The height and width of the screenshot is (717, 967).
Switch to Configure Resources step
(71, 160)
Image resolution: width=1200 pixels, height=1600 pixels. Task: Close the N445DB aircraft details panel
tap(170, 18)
+--
# Your goal:
Without omission, retype the full listing shown above.

# Answer for the task:
The height and width of the screenshot is (717, 967).
Switch to Configure Resources step
(71, 160)
Image resolution: width=1200 pixels, height=1600 pixels. Task: Close the N445DB aircraft details panel
tap(170, 18)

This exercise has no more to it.